We observed that, “younger people today have to overcome a lot more ambivalence [about opera]. [See, September Commentary: “Reaching out to a younger audience”]. Still, rather than dumbing down opera, young people should be encouraged to reach out and appreciate what it is that the musical style is all about – a goal which opera companies all across the United States take seriously. Tomorrow’s audience may be small, but it will be loyal, sufficient, and if we nurture it correctly, it will grow and expand because smart growth will be based on preserving what exists, while looking for new operas that show promise of longevity, thus adding to the growing opera base. This means more, not less, good music.”

It’s a point that can’t be stressed enough. Many new operas, often the very type we criticize here as being too modernistic and “challenging” (something other critics swoon over), are commissioned, produced and staged, then disappear and become part of the obscure repertory, trotted out occasionally, then shelved when the audience doesn’t show up. What a waste of time and money. These operas add nothing to the base of the twelve or so operas that audiences have been enjoying for years.

So, yeah, lower ticket prices help, but paying heed to the music offered is likely to yield a greater harvest if done right and started sooner rather than later. See below.
Previous Page
How not to attract a wider audience.
Look, we like James Levine. When he conducts, you just feel that he has a special grasp of how things ought to sound. With deft direction it’s a fair bet he’ll bring any orchestra he is conducting along with him, eliciting from every musician as near perfection as one is likely to hear.
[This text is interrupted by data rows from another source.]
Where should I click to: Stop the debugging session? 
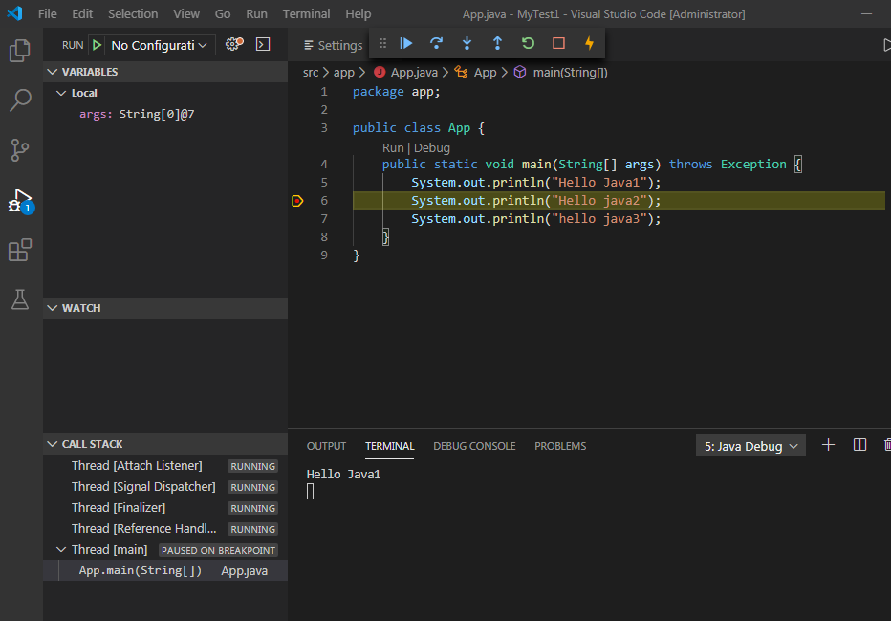[x=558, y=44]
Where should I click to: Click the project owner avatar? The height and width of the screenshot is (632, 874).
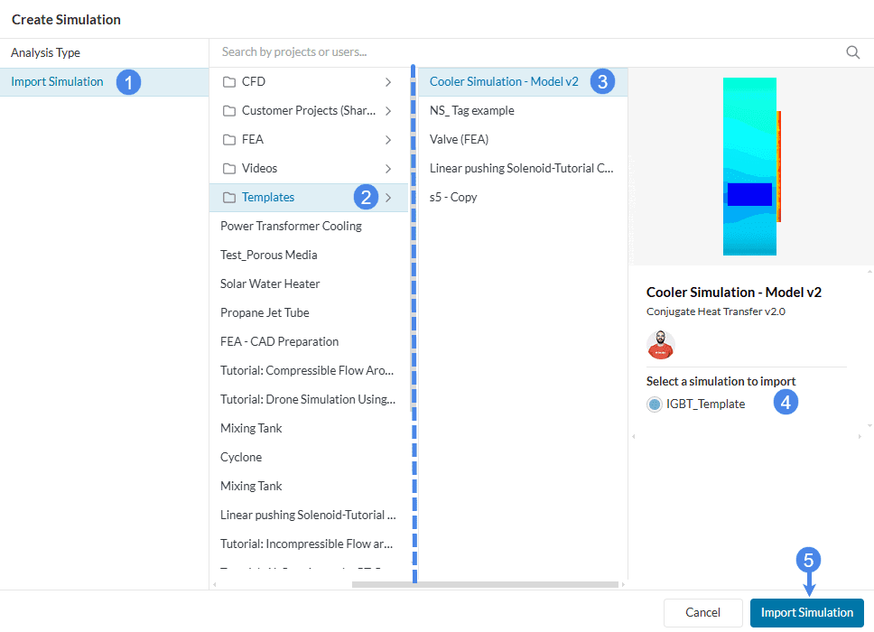[x=661, y=345]
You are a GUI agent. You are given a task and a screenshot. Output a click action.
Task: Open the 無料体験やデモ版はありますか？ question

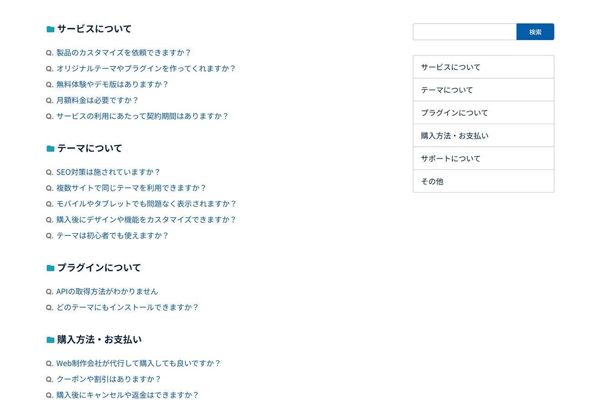click(112, 85)
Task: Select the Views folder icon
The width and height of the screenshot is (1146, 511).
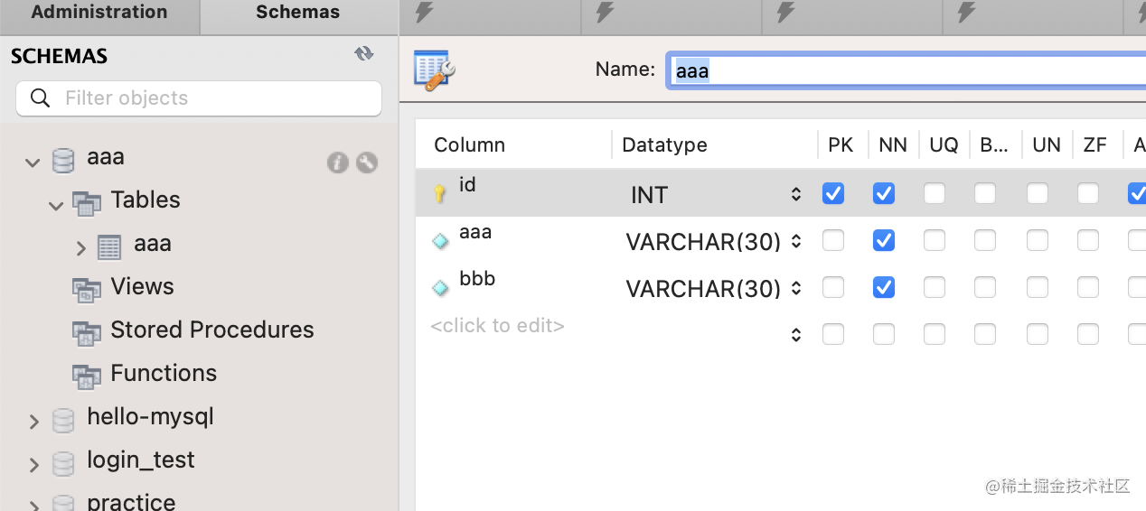Action: 87,288
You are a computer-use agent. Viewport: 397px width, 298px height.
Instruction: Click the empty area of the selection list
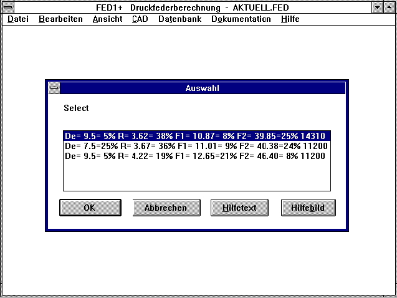[196, 176]
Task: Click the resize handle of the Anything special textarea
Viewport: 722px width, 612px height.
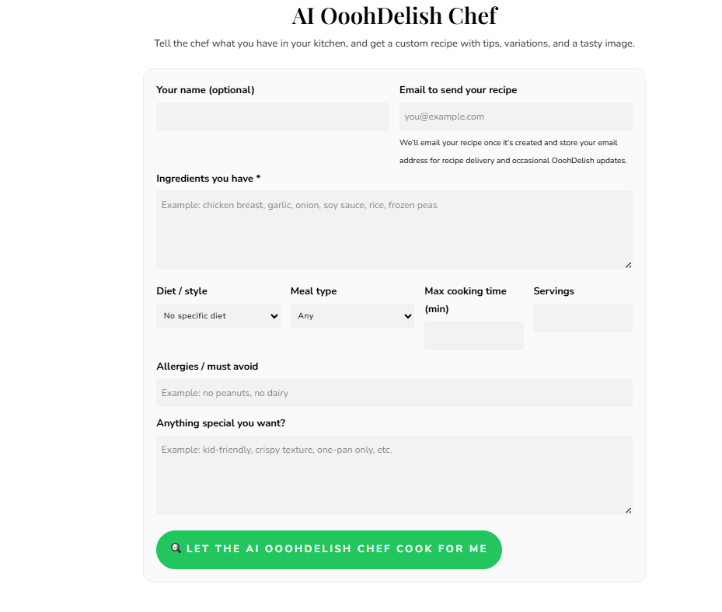Action: tap(628, 510)
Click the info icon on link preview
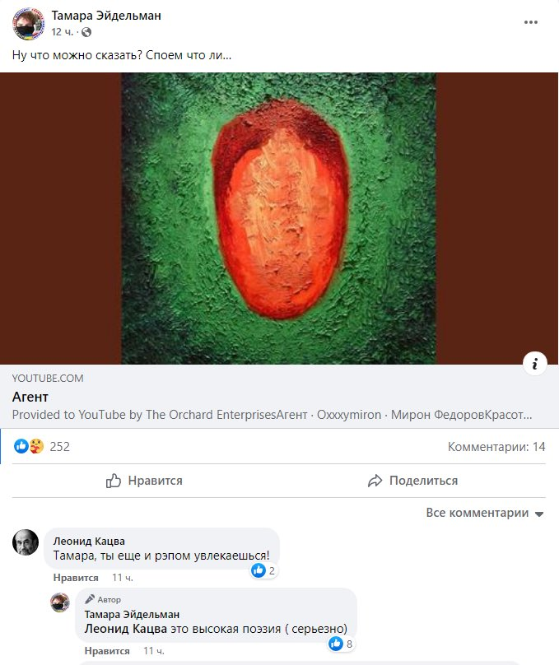The height and width of the screenshot is (665, 559). 535,364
Even so, Mr. Levine, can err – and bringing to Boston, or anywhere else, Arnold’s Schoenberg’s horrendous opera “Moses & Aron”, is a monumental blunder, no matter how effusive the critic’s praise of Schoenberg’s artistic, modernistic genius is. The praise and irony of it all was exemplified last month by Jeremy Eichler of the Boston Globe who wrote on the one hand that this was “some of the most urgent and vital music that he [Schoenberg] ever composed,” while acknowledging on the other hand that the piece was “seldom performed.” And that brings us to the point. Why is it seldom performed? And if it's seldom performed for a reason, we ought to know what that reason is.

As for the score itself, it thrills conductors, and Mr. Levine is one who thinks highly of it. It taxes musicians and singers, since there is little in the way of coherence in the score itself. To perform it you have to read the music, adhere to its internal markings and watch the conductor. In our judgment, it’s a good rehearsal piece for those very reasons, but as to whether it should ever be performed before a general audience, that’s another story.

Symphony Hall had a good crowd, a patient audience, the night Mr. Levine conducted this piece. Most, no doubt, came for the celebrity of it all, others probably came because they wanted to attend a BSO concert, still others – well, maybe there are some who actually like this stuff. But that’s not the point either. If you want to bring audiences in to listen to an orchestra or hear a concert version of an opera, it is the audience that should be paramount, and outside of the few who like to experiment with sound, most want to be entertained, thrilled and moved by what they see and hear. It’s a fair bet that few left the hall after the performance thinking they got the better end of a night out -- even if Maestro Levine was thrilled.

It’s not the musicians or singers, and it’s not the conductor, it’s the music that falls flat here – and music directors have to understand the importance of that point. Not all do. Mr. Levine has marked out his territory in Boston and said he wants to energize the base and expand the audience by bringing new and exciting works to the audience. Taxing that audience with this Schoenberg piece is not the way to spike the growth curve; it is the way to kill it and drive audiences away. We find it hard to believe there are no other little-performed operas or symphonies that the BSO couldn't have brought to the stage.